Intensive Care Coordination (ICC) assists families and children locate, access, coordinate and monitor mental health, social services, educational and other services. This is a vital step along the Pathway to Home-Based Services. When a child is determined to have serious emotional disturbance and needs or receives services from multiple providers or governmental agencies, s/he is entitled to receive intensive care coordination. Intensive Care Coordination includes a comprehensive home-based assessment, a single care coordinator, a single treatment team, and a single treatment plan for all services.
Intensive Care Coordinator: Every child who is determined to have SED and needs ICC is promptly assigned an intensive care coordinator. The intensive care coordinator, sometimes called a care manager, will either be a licensed mental health professional or will provide care management under the supervision of a licensed mental health professional. S/he will be trained in the wraparound process – a planning process involving the child and family that results in a unique set of community-based, individualized services to enable the child to succeed.

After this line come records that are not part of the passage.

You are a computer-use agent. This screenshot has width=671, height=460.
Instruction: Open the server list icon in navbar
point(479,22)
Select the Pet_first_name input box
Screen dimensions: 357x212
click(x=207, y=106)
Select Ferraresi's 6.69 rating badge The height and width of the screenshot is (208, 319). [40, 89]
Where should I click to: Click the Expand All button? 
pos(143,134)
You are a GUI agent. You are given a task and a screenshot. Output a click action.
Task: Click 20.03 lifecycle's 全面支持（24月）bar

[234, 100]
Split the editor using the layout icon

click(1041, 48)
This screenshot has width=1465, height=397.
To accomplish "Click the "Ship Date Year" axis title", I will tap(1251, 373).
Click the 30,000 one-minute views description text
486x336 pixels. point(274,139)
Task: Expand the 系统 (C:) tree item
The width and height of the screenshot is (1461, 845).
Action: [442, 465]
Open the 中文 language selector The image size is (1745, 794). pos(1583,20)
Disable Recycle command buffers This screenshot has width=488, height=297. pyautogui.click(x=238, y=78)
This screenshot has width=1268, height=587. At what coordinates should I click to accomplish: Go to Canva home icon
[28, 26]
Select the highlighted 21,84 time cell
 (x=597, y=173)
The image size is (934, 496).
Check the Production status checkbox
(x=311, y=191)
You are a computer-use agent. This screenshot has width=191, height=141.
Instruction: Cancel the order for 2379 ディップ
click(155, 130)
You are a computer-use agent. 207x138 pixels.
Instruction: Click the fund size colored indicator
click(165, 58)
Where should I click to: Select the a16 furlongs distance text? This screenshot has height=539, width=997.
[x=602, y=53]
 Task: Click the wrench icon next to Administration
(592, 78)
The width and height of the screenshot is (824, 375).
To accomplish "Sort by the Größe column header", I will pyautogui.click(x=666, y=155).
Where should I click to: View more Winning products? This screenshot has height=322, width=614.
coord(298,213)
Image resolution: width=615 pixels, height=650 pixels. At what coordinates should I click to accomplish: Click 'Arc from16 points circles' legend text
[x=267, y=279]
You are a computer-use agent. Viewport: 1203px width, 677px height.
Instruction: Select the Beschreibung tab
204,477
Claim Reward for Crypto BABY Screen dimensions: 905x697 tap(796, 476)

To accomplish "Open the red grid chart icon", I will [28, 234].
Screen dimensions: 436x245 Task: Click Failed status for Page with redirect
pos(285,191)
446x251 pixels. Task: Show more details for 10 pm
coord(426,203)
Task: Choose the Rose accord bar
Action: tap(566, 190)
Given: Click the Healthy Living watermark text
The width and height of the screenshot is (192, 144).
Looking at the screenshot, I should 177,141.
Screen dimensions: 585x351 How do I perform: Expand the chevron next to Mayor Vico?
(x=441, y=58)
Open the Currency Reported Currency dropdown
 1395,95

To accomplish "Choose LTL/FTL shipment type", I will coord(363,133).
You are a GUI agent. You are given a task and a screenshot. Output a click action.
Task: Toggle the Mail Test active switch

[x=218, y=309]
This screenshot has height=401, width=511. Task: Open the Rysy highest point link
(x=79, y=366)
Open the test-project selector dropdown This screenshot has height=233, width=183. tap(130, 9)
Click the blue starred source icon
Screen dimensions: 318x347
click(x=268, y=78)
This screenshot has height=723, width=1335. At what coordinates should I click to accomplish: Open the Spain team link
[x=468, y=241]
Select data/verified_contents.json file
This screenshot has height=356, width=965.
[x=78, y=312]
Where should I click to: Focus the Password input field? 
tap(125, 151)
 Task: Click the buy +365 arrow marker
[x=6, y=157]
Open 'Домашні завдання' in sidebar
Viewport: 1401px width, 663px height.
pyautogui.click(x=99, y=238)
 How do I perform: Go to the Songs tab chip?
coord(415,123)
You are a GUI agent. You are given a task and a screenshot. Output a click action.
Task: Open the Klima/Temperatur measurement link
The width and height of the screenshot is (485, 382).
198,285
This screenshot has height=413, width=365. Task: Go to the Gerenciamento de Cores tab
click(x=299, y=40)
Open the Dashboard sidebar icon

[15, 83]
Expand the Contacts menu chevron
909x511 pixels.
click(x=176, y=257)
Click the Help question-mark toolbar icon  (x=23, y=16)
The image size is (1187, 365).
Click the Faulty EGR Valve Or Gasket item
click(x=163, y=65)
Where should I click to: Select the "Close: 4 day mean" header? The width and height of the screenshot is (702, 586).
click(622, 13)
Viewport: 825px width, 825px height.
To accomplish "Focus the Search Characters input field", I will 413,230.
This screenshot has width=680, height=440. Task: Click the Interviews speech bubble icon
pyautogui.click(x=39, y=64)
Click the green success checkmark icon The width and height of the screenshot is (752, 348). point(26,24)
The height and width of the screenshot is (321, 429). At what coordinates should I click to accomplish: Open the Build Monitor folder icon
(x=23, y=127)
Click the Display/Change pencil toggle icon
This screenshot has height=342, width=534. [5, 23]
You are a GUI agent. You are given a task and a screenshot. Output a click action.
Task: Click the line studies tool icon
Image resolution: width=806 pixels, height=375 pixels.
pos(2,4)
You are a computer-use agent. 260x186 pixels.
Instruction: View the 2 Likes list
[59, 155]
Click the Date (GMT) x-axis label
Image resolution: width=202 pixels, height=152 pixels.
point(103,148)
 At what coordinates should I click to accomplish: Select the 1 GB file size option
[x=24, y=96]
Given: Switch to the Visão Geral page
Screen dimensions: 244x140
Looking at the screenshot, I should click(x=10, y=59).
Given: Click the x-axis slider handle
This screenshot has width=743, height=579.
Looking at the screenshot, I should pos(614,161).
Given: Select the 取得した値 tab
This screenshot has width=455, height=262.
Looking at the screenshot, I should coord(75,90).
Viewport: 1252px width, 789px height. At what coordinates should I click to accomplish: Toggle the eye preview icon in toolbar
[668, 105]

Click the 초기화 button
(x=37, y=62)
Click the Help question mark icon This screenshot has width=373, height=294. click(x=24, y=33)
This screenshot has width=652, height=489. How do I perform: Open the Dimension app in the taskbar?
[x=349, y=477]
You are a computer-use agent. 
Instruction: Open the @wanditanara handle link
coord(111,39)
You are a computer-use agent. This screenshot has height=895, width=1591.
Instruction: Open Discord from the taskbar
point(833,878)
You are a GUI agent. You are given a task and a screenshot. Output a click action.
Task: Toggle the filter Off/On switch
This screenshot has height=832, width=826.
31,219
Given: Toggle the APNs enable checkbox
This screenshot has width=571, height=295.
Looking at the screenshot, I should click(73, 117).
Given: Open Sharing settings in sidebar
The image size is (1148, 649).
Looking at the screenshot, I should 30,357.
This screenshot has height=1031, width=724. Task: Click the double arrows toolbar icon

Responsibilities of the intensive care coordinator: The intensive care coordinator is responsible for overseeing and coordinating all home-based and other services for the child. The coordinator is the single point of accountability for developing and implementing home-based services for the child. The coordinator convenes and oversees a single, coordinated treatment team that works with the family to plan the home-based services. The care manager works directly and with the child and the family, and prepares, monitors and reviews the child’s treatment plan. The specific duties include:
· identifying the members of the single treatment team;
· identifying the strengths of the child and family, as well as any community supports;
· collecting background information and plans from other agencies;
· convening, coordinating, and communicating with the team;
· preparing, monitoring, and modifying the child’s individual treatment plan, as directed by the team;
· accessing the specific home-based and other services identified in the treatment plan;
· working directly with the child and family;
· collaborating with other caregivers on the child and family’s behalf; and
· planning for aftercare or alternative supports when home-based services are no longer needed.